Saved data entries >>
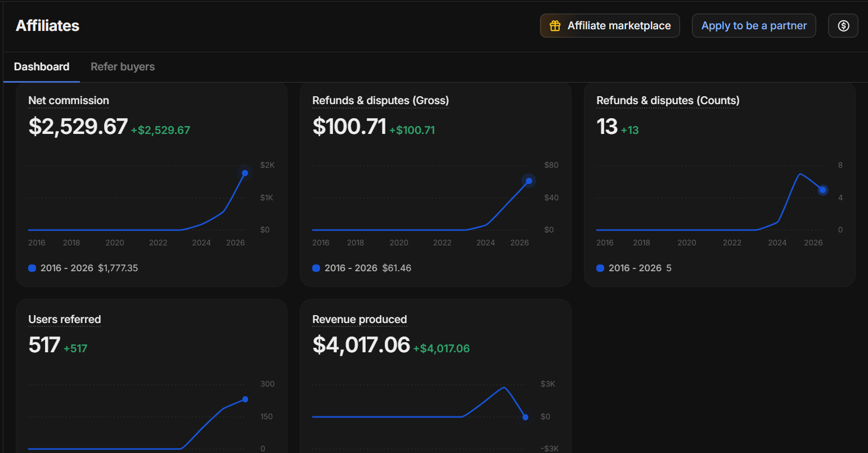The image size is (868, 453).
Task: Select the Net commission chart end point
Action: pyautogui.click(x=245, y=173)
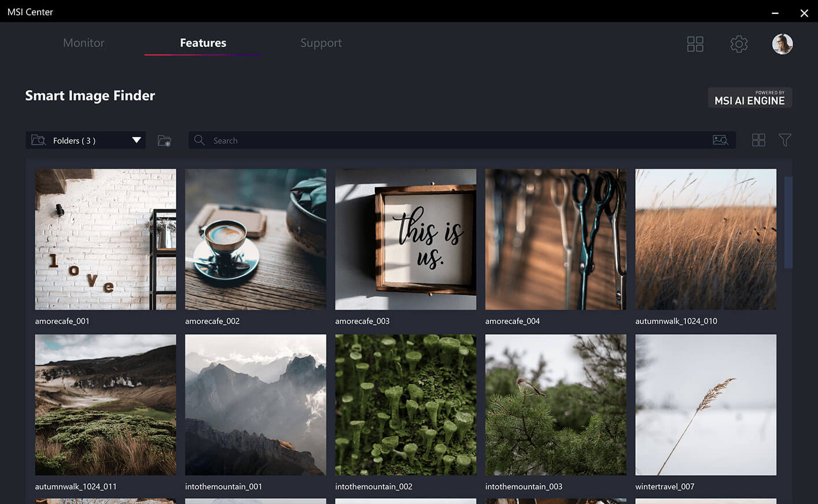Click the image search icon in search bar

click(x=720, y=140)
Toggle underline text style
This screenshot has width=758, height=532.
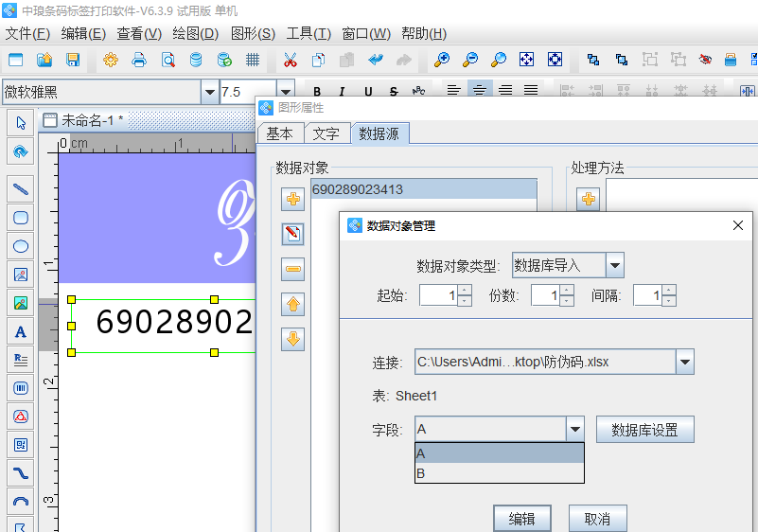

Exercise >>
No pictures should appear in the answer, which is to be the lines from the line with "Toggle underline text style" through the end of the records above, restated exactly.

Exercise response >>
Toggle underline text style
This screenshot has width=758, height=532.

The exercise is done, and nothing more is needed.